*** Given text ***

I’m disquieted at the recent revelations of the U.S. governments massive surveillance of the phone logs of hundreds of thousands of Verizon customers.
Yes, it’s an invasion of privacy, but that’s not what bothers me so much. In this electronic age when so much of our lives are spent on-line, I’m realistic about the fact that there are many “thems” out there that know way more about me than I care to think about. Still, I go on-line.
Two things are particularly troubling. First, that it has all been couched in secrecy. We know only because someone leaked the information. Now after the horse is out of the barn President Obama says something about hoping that this incident will foster a healthy conversation about the tension between privacy and security in our country.
Why not have the conversation when the program was proposed? If it’s so good for us, then make the case and let’s have the debate beforehand instead of after when the conversation is prompted by an “Oops!” I find no consolation in the news that Congress knew about the program. Why didn’t the rest of us?
When what is done in secret is revealed mistakenly, it does nothing to further a sense of trust in our leaders. A certain measure of trust is required for the healthy exercise of democracy. When that trust if violated, particularly when it’s violated over and over, trust is replaced by suspicion and, worse, cynicism. Suspicion and cynicism are corrosive to our life together.
Here’s the other thing that is even more troubling. Not only does this secret surveillance program foster a sense of suspicion but it’s another way of telling us that we need to live in fear. “This is for your own good. There are bad things out there and we are just trying to protect you from them. You need us. Trust us. What little privacy you give up brings a hundredfold gain in security. It’s a terrifying world out there.”

***

Actions to take:
a: Reproduce the passage of the surveillance essay starting with "Two things are" and going on through "in our country.".
b: Write the next part of the surveillance essay, picking up after its final sentence.

*** Data shown ***

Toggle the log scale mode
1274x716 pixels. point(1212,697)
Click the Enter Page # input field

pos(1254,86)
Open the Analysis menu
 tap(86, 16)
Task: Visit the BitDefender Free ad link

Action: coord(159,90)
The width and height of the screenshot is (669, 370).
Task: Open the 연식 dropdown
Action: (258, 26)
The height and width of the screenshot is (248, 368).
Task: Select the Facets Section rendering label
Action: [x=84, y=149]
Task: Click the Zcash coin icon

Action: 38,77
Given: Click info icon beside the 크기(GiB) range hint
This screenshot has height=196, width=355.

***

Responses per task:
a:
Two things are particularly troubling. First, that it has all been couched in secrecy. We know only because someone leaked the information. Now after the horse is out of the barn President Obama says something about hoping that this incident will foster a healthy conversation about the tension between privacy and security in our country.

b:
This is not how mature societies operate. This is how societies that are falling into authoritarianism operate. It is not symptomatic of healthy, functional societies to teach their citizens to fear all the bad stuff out there and to be suspicious of the neighbor, because, you never know — the person right next door to you may be a terrorist. The more authoritarian a government becomes, the more it has to function on a fearful citizenry. As citizens, we ought to be both skeptical and critical of any moves by our leaders that teach us to live in fear and that we need them to keep us safe.
I’m disappointed because I don’t believe this is God’s vision for how we ought to live together. The vision of the kingdom is where people live together in trust and a sense of acting for the common good, where there’s a mutual respect and care for one another. We all take responsibility for that; it’s not the king’s job; it’s the citizens’ job. In the community that we yearn for, we are not taught to distrust our neighbor; instead, we are compelled to live in relationship with our neighbor.